▶ PROMPT
Locate the line containing "Where should I click to: Click the radar" in the data below. Reproduce it and every following line up to the end, exactly as given.

(Pixel coordinate grounding data)

--*--

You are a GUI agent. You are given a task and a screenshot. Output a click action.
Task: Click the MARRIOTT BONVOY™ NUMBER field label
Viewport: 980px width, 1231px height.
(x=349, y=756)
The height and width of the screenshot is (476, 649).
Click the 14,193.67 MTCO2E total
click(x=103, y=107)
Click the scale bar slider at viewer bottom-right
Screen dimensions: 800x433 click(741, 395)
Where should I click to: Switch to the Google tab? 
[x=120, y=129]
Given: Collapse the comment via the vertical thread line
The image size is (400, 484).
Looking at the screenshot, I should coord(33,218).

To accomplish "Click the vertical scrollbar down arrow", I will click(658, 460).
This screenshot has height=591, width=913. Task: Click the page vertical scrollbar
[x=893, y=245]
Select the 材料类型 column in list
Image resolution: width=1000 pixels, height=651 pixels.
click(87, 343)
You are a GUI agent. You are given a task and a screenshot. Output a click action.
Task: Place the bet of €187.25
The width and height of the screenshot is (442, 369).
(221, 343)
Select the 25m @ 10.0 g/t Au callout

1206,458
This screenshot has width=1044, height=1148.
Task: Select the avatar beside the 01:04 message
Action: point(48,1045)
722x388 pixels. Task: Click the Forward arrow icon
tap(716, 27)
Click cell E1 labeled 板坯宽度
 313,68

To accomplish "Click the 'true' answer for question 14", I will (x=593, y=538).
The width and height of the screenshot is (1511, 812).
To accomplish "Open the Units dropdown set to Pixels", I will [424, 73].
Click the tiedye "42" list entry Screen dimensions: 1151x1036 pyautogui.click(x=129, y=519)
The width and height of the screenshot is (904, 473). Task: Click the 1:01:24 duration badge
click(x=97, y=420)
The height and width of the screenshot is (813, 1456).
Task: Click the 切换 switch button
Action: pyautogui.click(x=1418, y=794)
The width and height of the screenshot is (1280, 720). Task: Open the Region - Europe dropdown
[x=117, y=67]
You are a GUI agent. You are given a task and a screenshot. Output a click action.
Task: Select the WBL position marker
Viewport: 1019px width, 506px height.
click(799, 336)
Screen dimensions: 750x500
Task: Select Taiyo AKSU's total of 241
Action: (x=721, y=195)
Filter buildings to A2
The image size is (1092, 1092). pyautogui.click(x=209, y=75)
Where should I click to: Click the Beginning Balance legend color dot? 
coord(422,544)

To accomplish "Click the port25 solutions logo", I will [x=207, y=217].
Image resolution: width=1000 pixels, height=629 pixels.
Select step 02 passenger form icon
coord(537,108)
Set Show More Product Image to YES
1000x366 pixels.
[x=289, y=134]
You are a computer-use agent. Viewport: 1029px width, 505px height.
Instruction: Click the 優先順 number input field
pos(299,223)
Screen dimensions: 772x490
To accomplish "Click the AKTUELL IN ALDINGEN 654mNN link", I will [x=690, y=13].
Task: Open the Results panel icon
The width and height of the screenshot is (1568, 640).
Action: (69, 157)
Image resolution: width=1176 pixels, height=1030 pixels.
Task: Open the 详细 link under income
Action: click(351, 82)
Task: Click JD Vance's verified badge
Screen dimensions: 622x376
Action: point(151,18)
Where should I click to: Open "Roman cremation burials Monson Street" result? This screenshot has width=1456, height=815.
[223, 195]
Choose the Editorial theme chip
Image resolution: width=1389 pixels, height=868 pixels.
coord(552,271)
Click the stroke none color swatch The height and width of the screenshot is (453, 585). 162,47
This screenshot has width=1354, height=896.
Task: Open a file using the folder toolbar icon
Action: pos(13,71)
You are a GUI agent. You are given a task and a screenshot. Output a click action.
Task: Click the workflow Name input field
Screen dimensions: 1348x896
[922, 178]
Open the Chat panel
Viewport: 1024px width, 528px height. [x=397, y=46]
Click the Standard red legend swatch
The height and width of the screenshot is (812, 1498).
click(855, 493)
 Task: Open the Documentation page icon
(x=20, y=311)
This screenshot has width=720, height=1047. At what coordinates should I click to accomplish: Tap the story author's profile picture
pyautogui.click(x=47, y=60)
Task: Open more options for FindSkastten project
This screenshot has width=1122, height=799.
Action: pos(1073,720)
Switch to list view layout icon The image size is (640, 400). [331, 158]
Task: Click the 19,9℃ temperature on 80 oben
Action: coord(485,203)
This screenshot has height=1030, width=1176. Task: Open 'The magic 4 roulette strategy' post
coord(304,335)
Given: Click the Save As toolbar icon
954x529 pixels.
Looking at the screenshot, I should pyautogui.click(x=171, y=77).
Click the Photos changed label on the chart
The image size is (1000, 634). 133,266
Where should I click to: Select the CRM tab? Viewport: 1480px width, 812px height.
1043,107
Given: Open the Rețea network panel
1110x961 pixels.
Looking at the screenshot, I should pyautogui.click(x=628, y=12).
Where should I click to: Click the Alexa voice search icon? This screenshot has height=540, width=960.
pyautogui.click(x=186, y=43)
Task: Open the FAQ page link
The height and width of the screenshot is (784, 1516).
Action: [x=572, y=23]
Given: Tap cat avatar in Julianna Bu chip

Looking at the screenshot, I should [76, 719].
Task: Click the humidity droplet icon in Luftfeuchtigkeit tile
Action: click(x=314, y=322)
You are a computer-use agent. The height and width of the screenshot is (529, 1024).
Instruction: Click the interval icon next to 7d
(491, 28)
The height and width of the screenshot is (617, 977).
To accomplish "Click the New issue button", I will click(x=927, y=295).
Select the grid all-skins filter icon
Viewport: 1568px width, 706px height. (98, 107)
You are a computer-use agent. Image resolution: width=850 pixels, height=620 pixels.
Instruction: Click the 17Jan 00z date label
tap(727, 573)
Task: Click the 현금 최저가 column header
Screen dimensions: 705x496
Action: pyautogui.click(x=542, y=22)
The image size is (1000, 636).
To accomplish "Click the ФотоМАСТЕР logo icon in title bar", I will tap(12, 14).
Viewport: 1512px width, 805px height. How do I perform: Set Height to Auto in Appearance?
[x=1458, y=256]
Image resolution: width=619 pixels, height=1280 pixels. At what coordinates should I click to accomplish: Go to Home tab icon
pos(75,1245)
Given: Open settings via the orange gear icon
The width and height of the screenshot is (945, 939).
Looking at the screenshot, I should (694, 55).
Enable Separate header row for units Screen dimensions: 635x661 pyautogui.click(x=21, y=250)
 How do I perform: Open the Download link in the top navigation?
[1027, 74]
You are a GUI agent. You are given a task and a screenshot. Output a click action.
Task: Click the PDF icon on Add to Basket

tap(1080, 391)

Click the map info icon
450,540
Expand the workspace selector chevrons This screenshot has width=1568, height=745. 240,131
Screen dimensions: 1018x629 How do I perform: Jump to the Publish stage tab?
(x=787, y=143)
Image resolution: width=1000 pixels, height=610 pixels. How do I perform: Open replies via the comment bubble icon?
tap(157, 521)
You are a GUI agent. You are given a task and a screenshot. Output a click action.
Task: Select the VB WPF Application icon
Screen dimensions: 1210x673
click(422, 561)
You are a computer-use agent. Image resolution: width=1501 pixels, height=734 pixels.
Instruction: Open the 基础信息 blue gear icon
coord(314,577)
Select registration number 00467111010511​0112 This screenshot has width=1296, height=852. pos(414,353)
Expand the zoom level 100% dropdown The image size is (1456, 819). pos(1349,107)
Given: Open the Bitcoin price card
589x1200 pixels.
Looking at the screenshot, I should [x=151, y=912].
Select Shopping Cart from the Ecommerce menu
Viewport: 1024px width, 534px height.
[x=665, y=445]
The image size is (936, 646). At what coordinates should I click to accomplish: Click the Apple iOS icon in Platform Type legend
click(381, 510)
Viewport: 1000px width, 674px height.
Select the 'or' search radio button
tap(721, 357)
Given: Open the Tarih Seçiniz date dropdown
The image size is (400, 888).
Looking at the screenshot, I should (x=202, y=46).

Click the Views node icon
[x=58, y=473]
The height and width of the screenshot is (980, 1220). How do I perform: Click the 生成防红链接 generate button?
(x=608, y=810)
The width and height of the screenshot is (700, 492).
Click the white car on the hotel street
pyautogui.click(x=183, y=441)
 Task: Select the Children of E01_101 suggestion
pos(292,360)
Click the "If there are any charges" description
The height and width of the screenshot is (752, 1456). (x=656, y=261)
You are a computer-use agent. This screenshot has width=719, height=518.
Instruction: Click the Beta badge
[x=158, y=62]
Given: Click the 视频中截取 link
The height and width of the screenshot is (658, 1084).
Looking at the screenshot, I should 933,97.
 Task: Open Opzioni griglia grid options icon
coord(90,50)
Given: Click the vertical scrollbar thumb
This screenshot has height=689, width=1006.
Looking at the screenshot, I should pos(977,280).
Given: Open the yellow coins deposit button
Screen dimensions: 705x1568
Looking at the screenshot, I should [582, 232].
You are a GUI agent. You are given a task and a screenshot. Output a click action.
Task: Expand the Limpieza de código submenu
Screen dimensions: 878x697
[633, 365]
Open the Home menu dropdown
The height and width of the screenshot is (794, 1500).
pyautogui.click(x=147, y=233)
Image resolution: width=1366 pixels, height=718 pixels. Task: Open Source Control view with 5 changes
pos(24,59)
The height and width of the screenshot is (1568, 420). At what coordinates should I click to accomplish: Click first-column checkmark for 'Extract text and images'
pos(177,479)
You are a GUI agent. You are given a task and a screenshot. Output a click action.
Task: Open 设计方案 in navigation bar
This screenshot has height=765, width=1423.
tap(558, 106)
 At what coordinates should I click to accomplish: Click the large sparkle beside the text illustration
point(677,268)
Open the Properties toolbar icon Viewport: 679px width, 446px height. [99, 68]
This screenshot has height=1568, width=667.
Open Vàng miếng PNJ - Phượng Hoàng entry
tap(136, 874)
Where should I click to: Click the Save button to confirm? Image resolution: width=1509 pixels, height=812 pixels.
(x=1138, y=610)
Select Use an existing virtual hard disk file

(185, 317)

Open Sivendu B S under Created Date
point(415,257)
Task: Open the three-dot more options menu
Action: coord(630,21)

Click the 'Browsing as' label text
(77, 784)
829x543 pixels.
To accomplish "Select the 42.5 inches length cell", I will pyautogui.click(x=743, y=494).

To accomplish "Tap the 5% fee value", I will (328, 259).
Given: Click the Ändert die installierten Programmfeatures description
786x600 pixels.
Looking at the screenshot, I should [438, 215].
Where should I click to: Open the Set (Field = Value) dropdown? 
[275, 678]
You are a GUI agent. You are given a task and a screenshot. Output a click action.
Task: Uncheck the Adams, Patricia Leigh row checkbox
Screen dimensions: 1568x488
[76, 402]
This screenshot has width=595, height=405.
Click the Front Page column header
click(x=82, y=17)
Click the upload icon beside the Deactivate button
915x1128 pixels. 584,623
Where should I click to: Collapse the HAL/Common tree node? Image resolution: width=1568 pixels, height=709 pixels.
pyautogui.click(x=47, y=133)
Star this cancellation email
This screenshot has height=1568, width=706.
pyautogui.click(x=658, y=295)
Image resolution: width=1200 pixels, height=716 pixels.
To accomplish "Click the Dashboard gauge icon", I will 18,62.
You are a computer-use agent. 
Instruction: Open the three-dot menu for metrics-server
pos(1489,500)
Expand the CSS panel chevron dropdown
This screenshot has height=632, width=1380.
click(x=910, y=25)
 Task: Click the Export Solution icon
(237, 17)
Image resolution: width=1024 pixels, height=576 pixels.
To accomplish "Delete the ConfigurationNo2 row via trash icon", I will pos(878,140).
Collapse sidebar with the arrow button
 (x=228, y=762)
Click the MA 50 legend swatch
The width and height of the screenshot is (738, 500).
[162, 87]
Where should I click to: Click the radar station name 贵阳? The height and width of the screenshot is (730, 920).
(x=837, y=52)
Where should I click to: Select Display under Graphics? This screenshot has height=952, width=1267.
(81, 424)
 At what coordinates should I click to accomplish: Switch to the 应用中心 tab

--*--

▶ THE ANSWER
Where should I click to: Click the radar station name 贵阳? The height and width of the screenshot is (730, 920).
(x=837, y=52)
Where should I click to: Select Display under Graphics? This screenshot has height=952, width=1267.
(81, 424)
 At what coordinates should I click to accomplish: Switch to the 应用中心 tab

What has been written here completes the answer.